Suizid-Fälle verteidigt

Selbstmordrate im Düsseldorfer Knast „Ulmer Höh“ nicht über Durchschnitt, beteuert die Gefängnis-Leiterin

DÜSSELDORF taz ■ Der Knast ist angeblich nicht Schuld am Suizid. „Wer sich umbringen will tut es, egal wie dicht er betreut wird“, sagt Erwin Trenz, seit mehr als drei Jahrzehnten Seelsorger in der Düsseldorfer Justizvollzugsanstalt (JVA) „Ulmer Höh“. Die Selbstmordrate in dem Gefängnis am Rhein sei nicht überdurchschnittlich hoch. Zudem würden als gefährdet eingestufte Häftlinge besonders betreut. Elke Krüger, Leiterin der JVA Düsseldorf bestätigt das: „Mit neu eingetroffenen Häftlingen werden psychologische Begutachtungen und ausführliche Gespräche durchgeführt.“

Der Düsseldorfer Knast war am Montag erneut in die Schlagzeilen geraten, nachdem sich dort ein 48-jähriger Untersuchungshäftling das Leben genommen hatte. Es war der zweite Selbstmord innerhalb von zwei Monaten. Weder dem Untersuchungsrichter, dem der Mann vorgeführt worden war, noch dem zuständigen Gefängnispsychologen sei der Mann auffällig erschienen, sagt Krüger. Sein Abschiedsbrief, in dem der wegen Hehlerei Angeklagte seinen Entschluss, aus dem Leben zu scheiden, begründete, sei klar strukturiert gewesen. „Nichts deutet in dem Schreiben auf eine durch die Haft eingetretene besondere Stresssituation hin“, sagt Krüger und weist Vorwürfe von sich, dass es in den beiden vergangenen Jahren speziell in dem Düsseldorfer Knast zur Häufung von Suiziden gekommen sei. Zu viele psychologische Faktoren würden bei Selbstmorden hinter Gittern eine Rolle spielen. Ein „nur weil man im Gefängnis sitzt“ vereinfache die Sache zu sehr.

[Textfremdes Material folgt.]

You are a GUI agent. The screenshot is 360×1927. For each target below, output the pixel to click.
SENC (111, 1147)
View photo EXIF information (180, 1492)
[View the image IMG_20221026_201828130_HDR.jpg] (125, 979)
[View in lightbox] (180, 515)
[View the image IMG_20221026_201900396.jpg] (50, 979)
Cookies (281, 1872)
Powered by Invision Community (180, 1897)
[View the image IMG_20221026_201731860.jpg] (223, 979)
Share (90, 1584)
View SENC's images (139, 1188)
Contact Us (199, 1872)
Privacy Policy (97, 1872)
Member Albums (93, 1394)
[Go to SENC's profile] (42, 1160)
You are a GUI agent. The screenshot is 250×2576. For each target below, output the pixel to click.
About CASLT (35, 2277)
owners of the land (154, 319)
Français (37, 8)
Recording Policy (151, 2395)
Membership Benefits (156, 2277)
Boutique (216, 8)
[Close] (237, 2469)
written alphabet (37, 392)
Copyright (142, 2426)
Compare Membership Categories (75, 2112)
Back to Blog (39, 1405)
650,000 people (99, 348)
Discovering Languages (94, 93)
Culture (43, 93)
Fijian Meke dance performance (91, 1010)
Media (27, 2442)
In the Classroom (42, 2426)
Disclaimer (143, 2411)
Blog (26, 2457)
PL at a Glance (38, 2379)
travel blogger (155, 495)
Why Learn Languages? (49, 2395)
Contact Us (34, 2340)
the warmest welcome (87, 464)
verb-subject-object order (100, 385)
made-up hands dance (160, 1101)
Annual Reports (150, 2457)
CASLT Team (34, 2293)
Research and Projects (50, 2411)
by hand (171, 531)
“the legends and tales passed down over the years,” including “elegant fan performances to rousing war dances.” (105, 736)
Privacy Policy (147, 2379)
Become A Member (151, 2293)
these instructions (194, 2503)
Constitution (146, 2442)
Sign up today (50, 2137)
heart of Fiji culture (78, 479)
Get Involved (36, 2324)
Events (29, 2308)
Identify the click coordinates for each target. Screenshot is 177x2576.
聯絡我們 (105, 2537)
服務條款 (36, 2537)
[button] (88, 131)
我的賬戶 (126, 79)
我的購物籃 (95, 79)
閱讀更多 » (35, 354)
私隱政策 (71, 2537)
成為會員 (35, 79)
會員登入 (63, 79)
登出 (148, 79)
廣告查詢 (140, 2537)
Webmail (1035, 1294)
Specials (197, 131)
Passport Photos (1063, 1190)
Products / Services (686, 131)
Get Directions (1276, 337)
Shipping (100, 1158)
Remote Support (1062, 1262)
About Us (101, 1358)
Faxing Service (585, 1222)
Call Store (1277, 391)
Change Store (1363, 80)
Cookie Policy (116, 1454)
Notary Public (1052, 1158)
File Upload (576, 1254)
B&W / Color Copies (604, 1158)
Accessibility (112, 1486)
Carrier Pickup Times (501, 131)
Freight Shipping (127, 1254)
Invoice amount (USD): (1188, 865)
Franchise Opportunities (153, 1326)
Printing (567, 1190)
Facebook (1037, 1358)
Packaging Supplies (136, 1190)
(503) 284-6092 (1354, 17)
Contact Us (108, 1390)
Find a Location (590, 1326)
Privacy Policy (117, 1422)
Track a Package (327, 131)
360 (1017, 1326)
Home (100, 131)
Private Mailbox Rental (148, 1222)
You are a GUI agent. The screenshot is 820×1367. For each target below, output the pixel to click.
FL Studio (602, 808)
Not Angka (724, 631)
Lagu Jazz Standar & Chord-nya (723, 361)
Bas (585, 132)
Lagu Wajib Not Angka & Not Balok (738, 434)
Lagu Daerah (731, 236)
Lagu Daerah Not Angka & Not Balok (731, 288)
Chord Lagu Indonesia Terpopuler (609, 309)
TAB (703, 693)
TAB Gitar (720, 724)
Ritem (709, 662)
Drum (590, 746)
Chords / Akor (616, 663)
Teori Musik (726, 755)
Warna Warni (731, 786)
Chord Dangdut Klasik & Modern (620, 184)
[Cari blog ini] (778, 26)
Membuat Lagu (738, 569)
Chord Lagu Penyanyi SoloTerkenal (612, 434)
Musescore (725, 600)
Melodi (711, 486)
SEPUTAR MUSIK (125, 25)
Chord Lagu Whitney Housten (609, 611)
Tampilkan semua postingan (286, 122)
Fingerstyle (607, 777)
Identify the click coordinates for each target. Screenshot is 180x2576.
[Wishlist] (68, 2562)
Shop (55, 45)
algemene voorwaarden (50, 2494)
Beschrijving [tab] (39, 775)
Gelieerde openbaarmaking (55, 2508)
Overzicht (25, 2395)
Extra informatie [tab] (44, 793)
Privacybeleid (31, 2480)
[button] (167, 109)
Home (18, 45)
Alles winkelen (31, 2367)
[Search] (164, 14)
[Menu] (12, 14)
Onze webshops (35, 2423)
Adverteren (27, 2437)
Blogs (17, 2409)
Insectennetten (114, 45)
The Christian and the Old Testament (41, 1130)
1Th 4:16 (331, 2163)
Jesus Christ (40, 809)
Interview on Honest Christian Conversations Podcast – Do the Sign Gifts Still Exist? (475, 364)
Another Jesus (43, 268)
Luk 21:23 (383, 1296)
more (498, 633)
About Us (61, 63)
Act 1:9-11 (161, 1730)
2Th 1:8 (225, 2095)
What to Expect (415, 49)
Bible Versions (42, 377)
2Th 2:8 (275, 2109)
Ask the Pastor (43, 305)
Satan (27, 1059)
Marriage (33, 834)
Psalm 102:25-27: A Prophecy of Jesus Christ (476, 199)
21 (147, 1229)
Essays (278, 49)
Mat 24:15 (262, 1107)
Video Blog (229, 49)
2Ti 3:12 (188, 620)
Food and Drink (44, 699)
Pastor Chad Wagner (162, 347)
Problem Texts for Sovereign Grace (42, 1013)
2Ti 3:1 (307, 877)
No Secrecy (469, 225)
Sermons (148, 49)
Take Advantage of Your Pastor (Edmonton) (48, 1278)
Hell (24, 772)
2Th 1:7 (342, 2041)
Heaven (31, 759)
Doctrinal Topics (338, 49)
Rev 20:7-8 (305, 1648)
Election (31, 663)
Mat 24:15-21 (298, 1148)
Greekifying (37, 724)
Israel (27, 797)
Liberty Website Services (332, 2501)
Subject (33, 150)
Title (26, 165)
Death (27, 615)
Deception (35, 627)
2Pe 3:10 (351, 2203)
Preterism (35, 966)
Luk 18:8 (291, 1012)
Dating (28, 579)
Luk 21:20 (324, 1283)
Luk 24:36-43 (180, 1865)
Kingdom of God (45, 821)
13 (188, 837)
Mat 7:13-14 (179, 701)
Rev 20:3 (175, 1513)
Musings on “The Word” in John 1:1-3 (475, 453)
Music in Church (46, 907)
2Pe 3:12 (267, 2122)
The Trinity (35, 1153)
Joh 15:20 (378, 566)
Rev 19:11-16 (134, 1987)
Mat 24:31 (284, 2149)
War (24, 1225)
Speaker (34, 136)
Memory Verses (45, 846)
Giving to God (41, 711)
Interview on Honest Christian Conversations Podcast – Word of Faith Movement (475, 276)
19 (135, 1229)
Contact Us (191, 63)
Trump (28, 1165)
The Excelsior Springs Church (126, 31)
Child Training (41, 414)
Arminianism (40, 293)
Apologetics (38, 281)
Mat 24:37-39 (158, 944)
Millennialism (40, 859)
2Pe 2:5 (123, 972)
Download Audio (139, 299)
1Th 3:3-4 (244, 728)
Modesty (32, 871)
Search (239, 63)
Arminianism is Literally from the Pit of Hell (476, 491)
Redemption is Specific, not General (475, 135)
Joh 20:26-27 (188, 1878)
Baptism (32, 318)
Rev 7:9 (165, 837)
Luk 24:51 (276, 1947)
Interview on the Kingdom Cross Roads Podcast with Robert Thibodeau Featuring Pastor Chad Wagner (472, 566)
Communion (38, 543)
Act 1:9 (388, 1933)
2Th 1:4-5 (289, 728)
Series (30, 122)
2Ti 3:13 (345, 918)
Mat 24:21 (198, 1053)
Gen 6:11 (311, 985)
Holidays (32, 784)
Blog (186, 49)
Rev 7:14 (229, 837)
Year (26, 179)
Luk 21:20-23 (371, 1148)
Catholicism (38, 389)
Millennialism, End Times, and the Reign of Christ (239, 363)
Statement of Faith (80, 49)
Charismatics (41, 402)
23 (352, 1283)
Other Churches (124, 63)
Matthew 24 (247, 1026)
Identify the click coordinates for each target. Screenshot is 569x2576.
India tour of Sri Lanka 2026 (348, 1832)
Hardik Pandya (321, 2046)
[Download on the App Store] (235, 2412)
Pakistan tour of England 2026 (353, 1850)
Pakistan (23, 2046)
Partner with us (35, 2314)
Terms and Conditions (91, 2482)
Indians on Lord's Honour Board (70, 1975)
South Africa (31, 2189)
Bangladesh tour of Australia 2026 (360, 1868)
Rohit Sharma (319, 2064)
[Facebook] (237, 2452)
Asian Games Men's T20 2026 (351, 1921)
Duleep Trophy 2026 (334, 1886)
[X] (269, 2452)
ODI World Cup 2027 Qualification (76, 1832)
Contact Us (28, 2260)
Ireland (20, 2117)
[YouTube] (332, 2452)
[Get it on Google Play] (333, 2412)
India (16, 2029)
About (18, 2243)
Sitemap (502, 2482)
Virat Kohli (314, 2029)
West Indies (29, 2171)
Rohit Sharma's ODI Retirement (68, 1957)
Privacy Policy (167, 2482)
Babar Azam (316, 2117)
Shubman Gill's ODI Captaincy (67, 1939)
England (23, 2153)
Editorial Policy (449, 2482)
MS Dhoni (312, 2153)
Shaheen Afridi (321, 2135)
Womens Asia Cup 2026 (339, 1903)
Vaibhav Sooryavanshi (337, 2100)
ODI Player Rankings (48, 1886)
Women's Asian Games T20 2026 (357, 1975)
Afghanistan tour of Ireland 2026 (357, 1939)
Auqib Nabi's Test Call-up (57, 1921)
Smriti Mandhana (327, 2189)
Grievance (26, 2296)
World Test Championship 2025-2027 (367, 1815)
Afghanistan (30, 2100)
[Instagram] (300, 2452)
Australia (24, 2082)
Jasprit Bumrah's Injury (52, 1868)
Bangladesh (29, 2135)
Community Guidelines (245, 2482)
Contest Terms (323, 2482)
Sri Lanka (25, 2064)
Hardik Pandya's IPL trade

„Grundsätzlich wünsche ich mir ein engmaschigeres Netz in der psychologischen Betreuung“, sagt Krüger. Es sei jedoch unmöglich, Selbstmorde im Knast völlig zu verhindern. Das sei nicht anders als „draußen“, da würden sich Menschen auch nach jahrelanger psychologischer Behandlung unvermutet das Leben nehmen.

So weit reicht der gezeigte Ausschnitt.